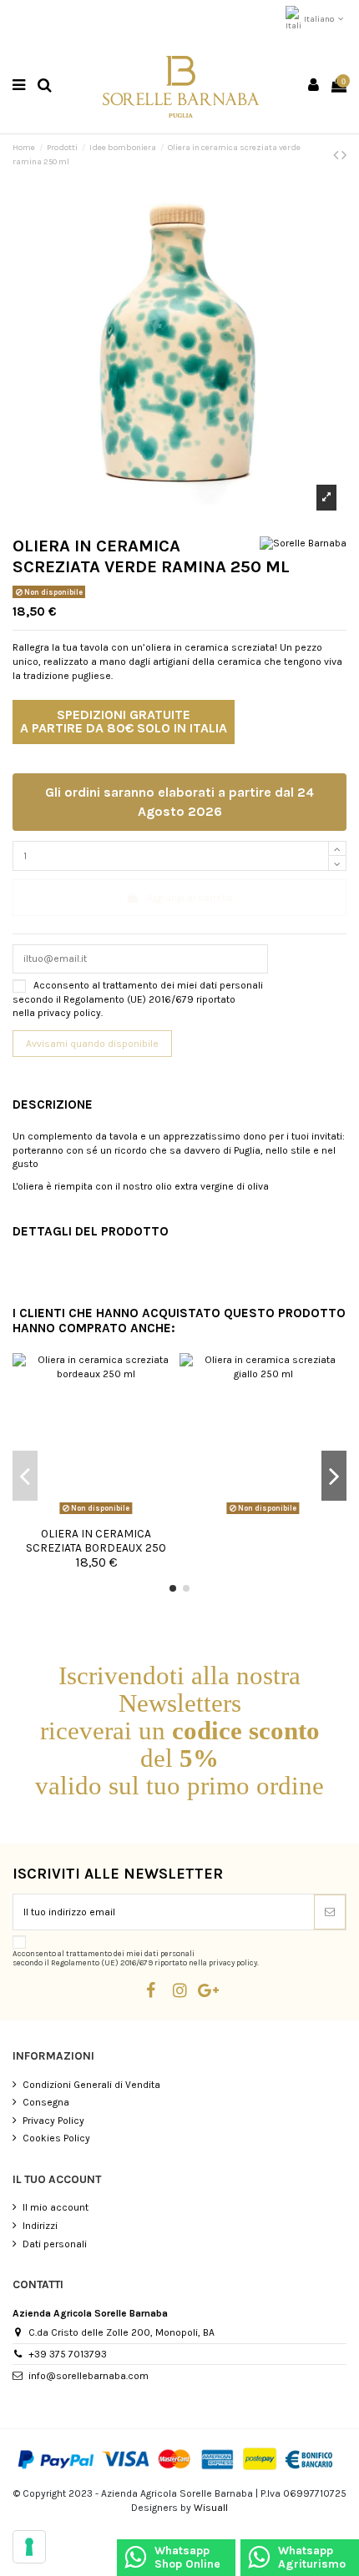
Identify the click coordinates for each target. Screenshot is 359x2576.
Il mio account (55, 2207)
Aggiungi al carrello (190, 897)
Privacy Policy (53, 2120)
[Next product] (343, 155)
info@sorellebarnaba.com (88, 2376)
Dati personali (55, 2244)
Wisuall (211, 2507)
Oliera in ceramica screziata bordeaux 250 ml (96, 1547)
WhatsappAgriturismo (312, 2557)
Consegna (46, 2102)
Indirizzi (40, 2225)
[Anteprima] (96, 1515)
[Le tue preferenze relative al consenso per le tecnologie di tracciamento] (29, 2547)
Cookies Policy (56, 2138)
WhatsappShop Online (187, 2557)
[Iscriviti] (330, 1911)
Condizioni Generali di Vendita (91, 2084)
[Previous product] (337, 155)
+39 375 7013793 (67, 2354)
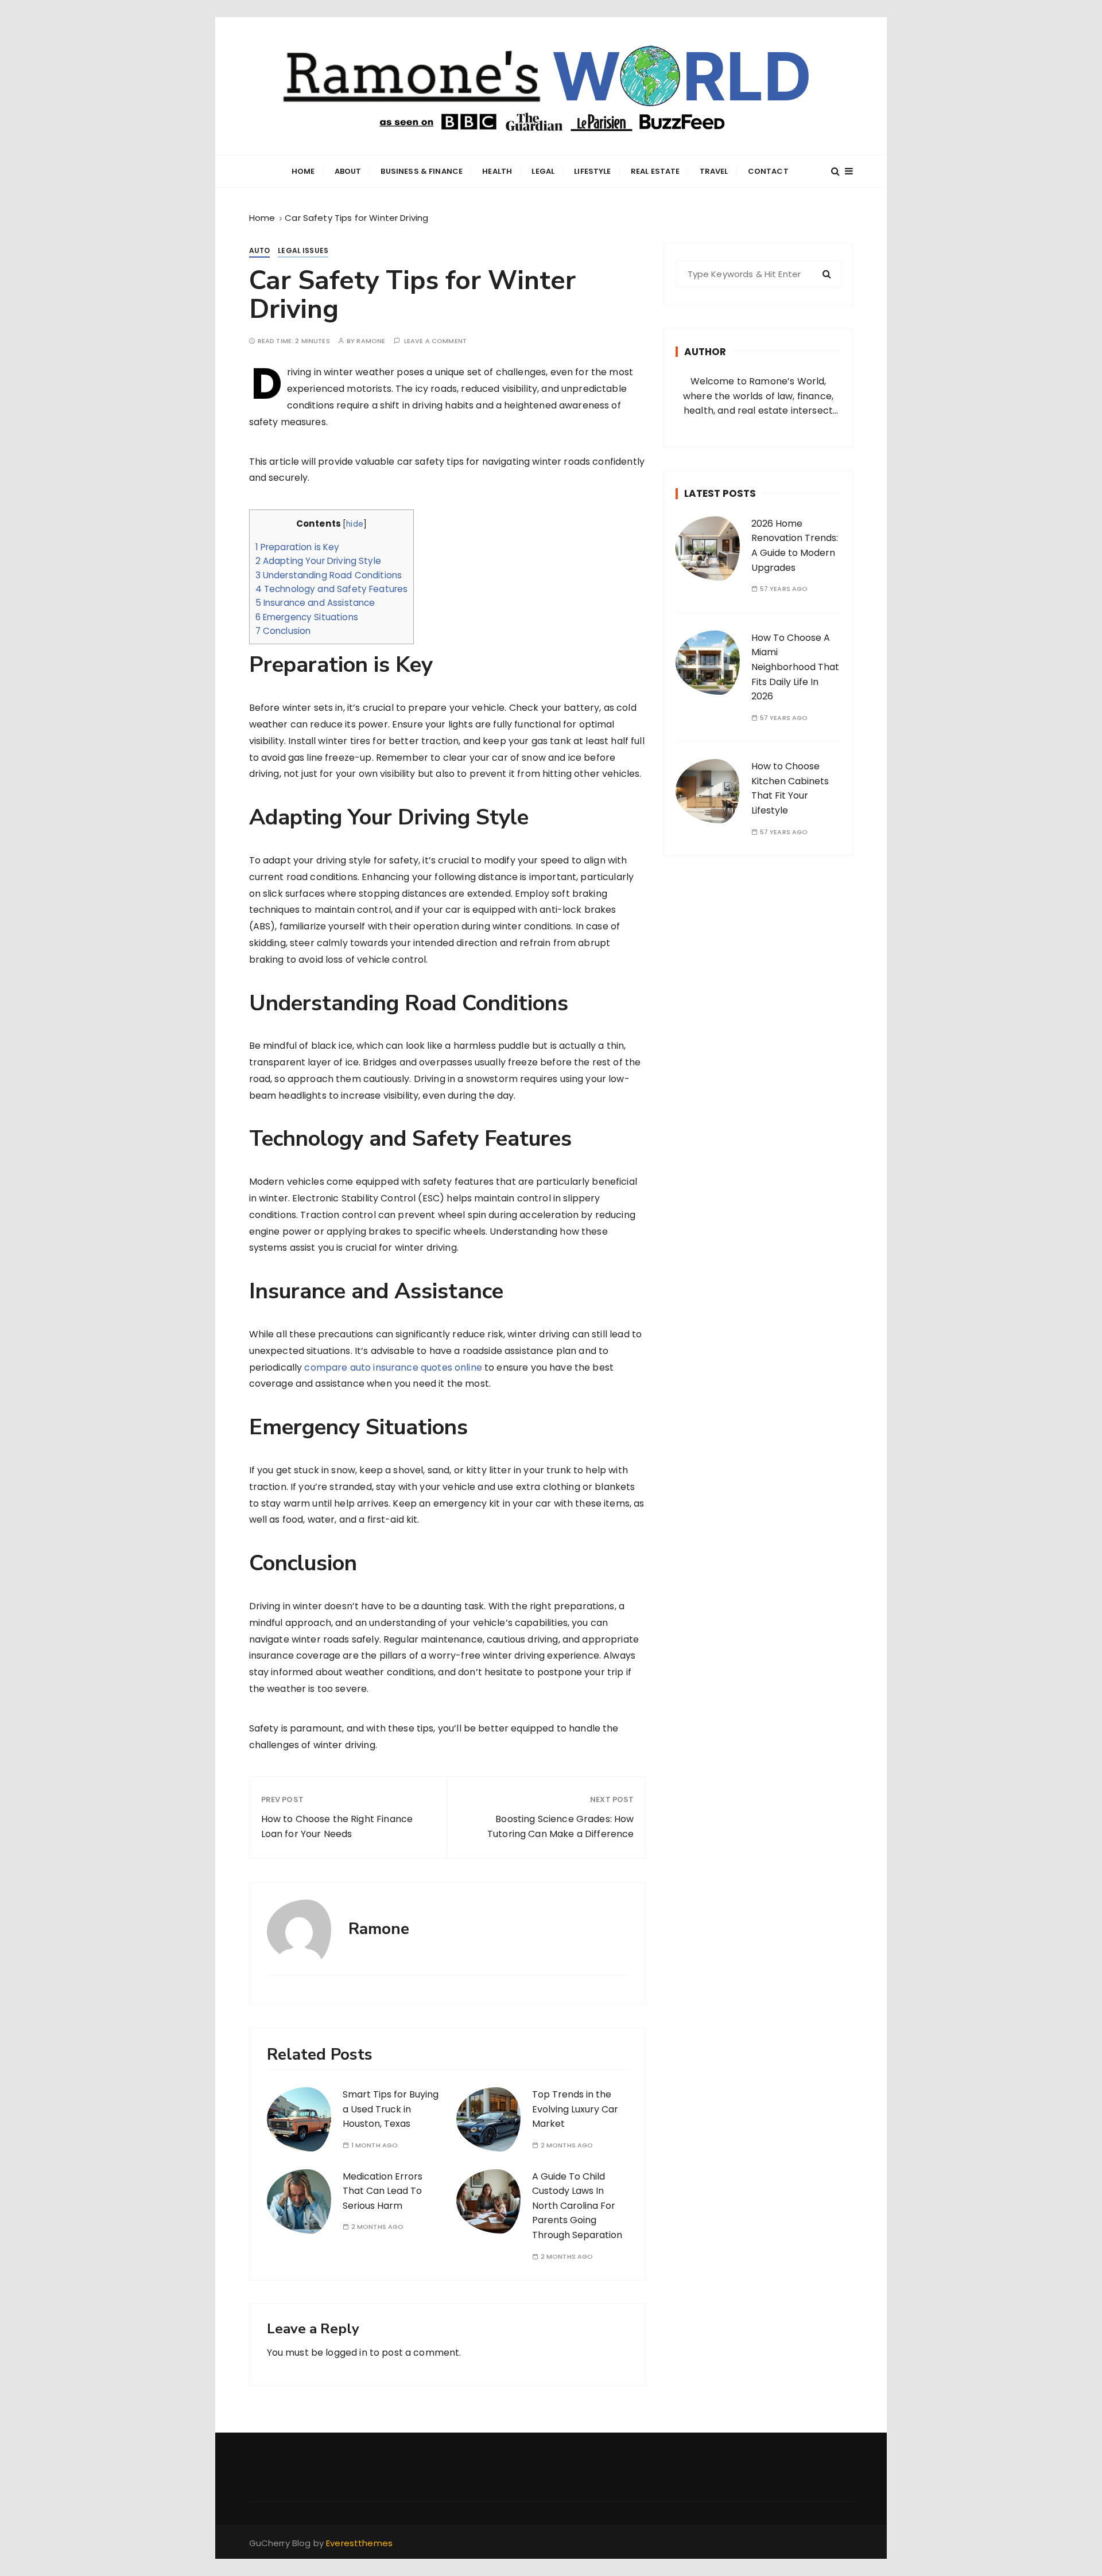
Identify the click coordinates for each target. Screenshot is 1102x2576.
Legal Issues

▶ DESCRIPTION OF THE TASK
Leave the pictures out. Otherwise, output the listing above exactly.

▶ FINISHED EXERCISE
Identify the click coordinates for each target. Screenshot is 359x2576.
Il mio account (55, 2207)
Aggiungi al carrello (190, 897)
Privacy Policy (53, 2120)
[Next product] (343, 155)
info@sorellebarnaba.com (88, 2376)
Dati personali (55, 2244)
Wisuall (211, 2507)
Oliera in ceramica screziata bordeaux 250 ml (96, 1547)
WhatsappAgriturismo (312, 2557)
Consegna (46, 2102)
Indirizzi (40, 2225)
[Anteprima] (96, 1515)
[Le tue preferenze relative al consenso per le tecnologie di tracciamento] (29, 2547)
Cookies Policy (56, 2138)
WhatsappShop Online (187, 2557)
[Iscriviti] (330, 1911)
Condizioni Generali di Vendita (91, 2084)
[Previous product] (337, 155)
+39 375 7013793 (67, 2354)
Identify the click coordinates for each target. Screenshot is 1102x2576.
Legal Issues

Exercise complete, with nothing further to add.